RJ Oben

Profile
- Position: Defensive end

Personal information
- Born: June 17, 2001 (age 24) Cleveland, Ohio, U.S.
- Listed height: 6 ft 3 in (1.91 m)
- Listed weight: 251 lb (114 kg)

Career information
- High school: St. Peter's Prep (Jersey City, New Jersey)
- College: Duke (2019–2023) Notre Dame (2024)
- NFL draft: 2025: undrafted

Career history
- Louisville Kings (2026);

= RJ Oben =

American football defensive end (born 2001)

Roman "RJ" Oben Jr. (born June 17, 2001) is an American professional football defensive end. He played college football for the Duke Blue Devils and Notre Dame Fighting Irish.

==Early life==
Raised in Montclair, New Jersey, Oben attended St. Peter's Preparatory School. Coming out of high school, he was rated as a three-star recruit and committed to play college football for the Duke Blue Devils.

==College career==
=== Duke ===
As a freshman in 2019, Oben played in four games, making just one tackle before suffering a season-ending shoulder injury. In 2020, he made four tackles with half a tackle being for a loss. In 2021, Oben totaled 25 tackles, with seven going for a loss, five sacks, three forced fumbles, an interception, and a pass breakup. In 2022, he notched 20 tackles with six and a half being for a loss, four and a half sacks, and two forced fumbles. In 2023, Oben tallied 17 tackles, with six going for a loss, and five sacks. After the season, he entered the NCAA transfer portal.

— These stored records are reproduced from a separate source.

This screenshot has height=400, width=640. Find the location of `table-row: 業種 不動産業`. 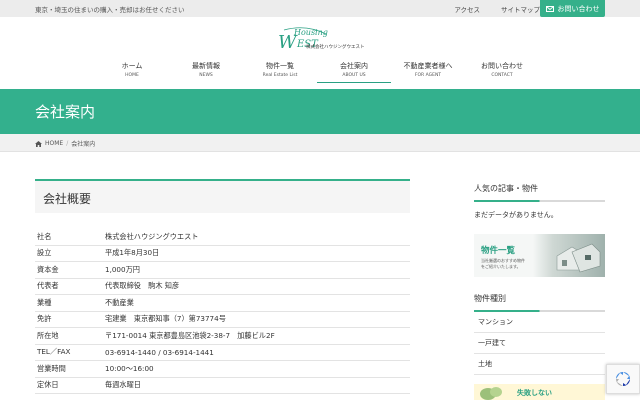

table-row: 業種 不動産業 is located at coordinates (222, 304).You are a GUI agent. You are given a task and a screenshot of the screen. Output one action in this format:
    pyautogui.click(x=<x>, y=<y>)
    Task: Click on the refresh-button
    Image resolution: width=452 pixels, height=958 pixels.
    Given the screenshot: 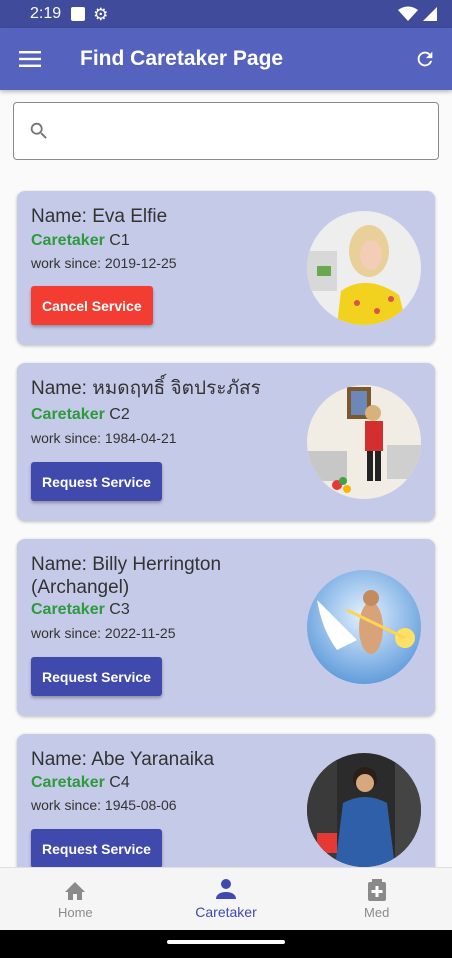 What is the action you would take?
    pyautogui.click(x=425, y=59)
    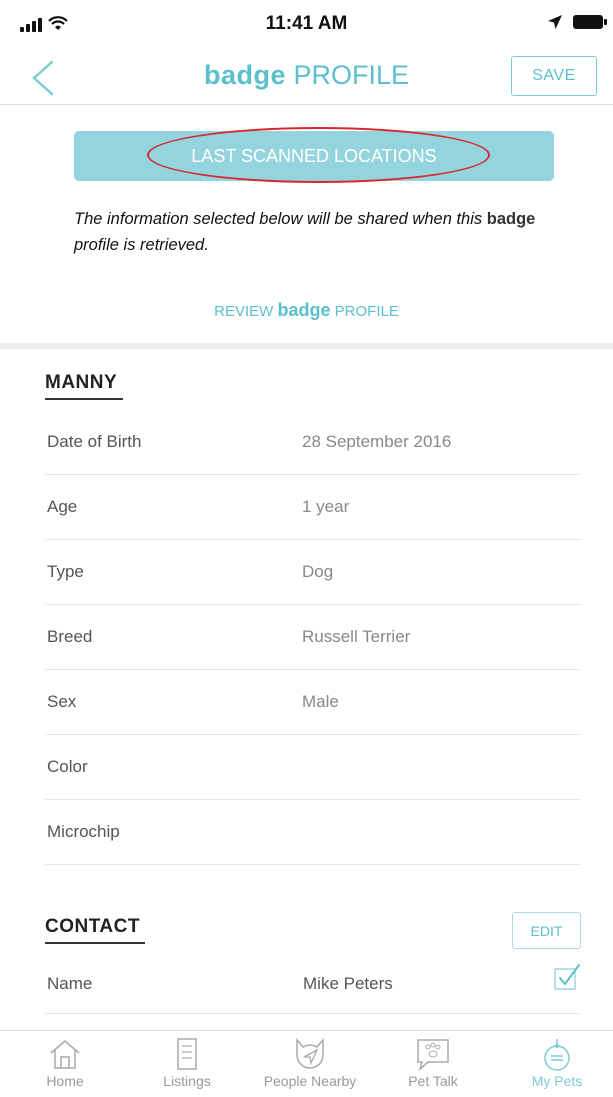 The height and width of the screenshot is (1097, 613). Describe the element at coordinates (567, 977) in the screenshot. I see `share-checkbox-checked-icon` at that location.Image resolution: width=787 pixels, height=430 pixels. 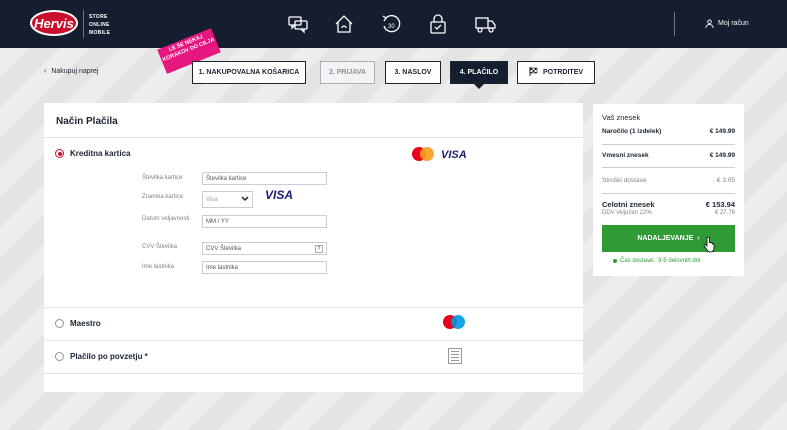 What do you see at coordinates (160, 247) in the screenshot?
I see `cvv-label: CVV Številka` at bounding box center [160, 247].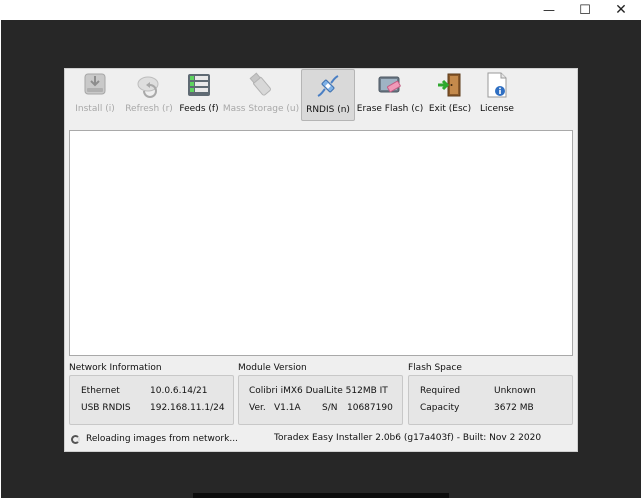  What do you see at coordinates (515, 391) in the screenshot?
I see `flash-required-value: Unknown` at bounding box center [515, 391]. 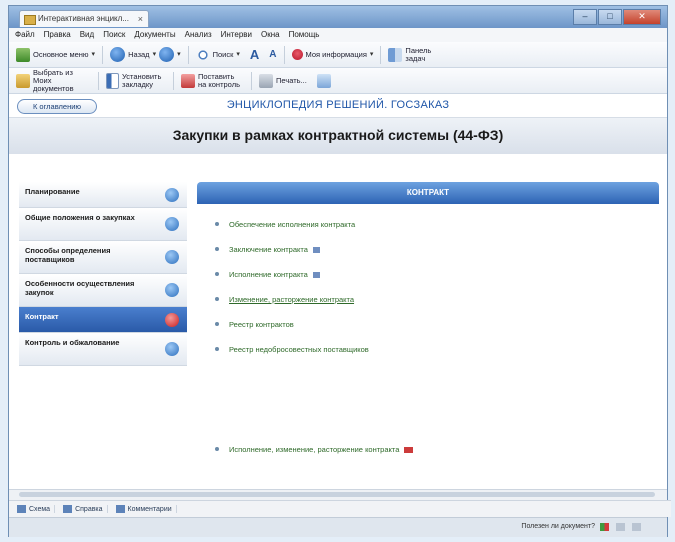 I want to click on list-item: Реестр контрактов, so click(x=437, y=324).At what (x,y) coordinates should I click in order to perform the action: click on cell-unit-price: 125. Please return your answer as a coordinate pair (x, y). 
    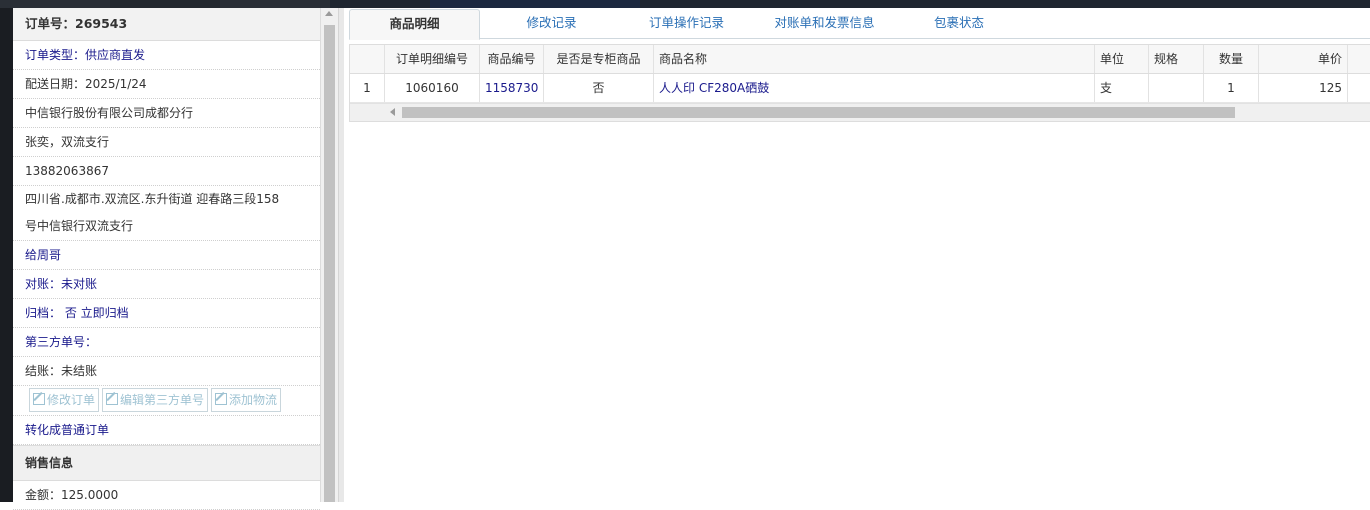
    Looking at the image, I should click on (1304, 88).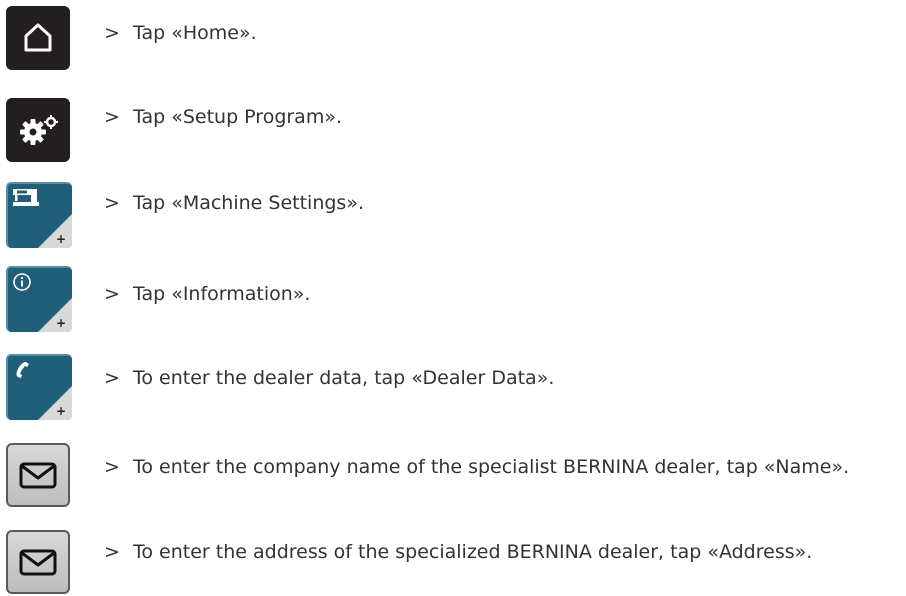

In Oben's career with the Blue Devils, he recorded 67 tackles with 20 being for a loss, 14 sacks, five forced fumbles, and an interception.

=== Notre Dame ===
Oben transferred to play for the Notre Dame Fighting Irish.

===College statistics===

| Year | Team | Games |  | Tackles |  |  |  | Interceptions |  |  |  | Fumbles |  |  |
| GP | GS | Total | Solo | Ast | Sack | PD | Int | Yds | TD | FF | FR | TD |
| 2019 | Duke | 4 | 0 | 1 | 0 | 1 | 0.0 | 0 | 0 | 0 | 0 | 0 | 0 | 0 |
| 2020 | Duke | 9 | 0 | 4 | 1 | 3 | 0.0 | 0 | 0 | 0 | 0 | 0 | 0 | 0 |
| 2021 | Duke | 12 | 10 | 25 | 14 | 11 | 5.0 | 0 | 1 | 8 | 0 | 3 | 0 | 0 |
| 2022 | Duke | 13 | 12 | 20 | 11 | 9 | 4.5 | 0 | 0 | 0 | 0 | 2 | 0 | 0 |
| 2023 | Duke | 12 | 11 | 17 | 7 | 10 | 5.0 | 1 | 0 | 0 | 0 | 0 | 0 | 0 |
| 2024 | Notre Dame | 16 | 14 | 19 | 10 | 9 | 1.0 | 0 | 0 | 0 | 0 | 1 | 0 | 0 |
| Career |  | 66 | 47 | 86 | 43 | 43 | 15.5 | 1 | 1 | 8 | 0 | 6 | 0 | 0 |

==Professional career==

On January 14, 2026, Oben was selected by the Louisville Kings of the United Football League (UFL). He was released on April 28.

Pre-draft measurables
| Height | Weight | Arm length | Hand span | 40-yard dash | 20-yard shuttle | Three-cone drill | Vertical jump | Broad jump | Bench press |
| 6 ft 3+3⁄8 in (1.91 m) | 251 lb (114 kg) | 33+5⁄8 in (0.85 m) | 9+1⁄4 in (0.23 m) | 4.93 s | 4.60 s | 6.95 s | 32.5 in (0.83 m) | 9 ft 6 in (2.90 m) | 26 reps |
All values from Pro Day

==Personal life==
RJ is short for 'Roman Junior' and is the son of former NFL offensive tackle Roman Oben.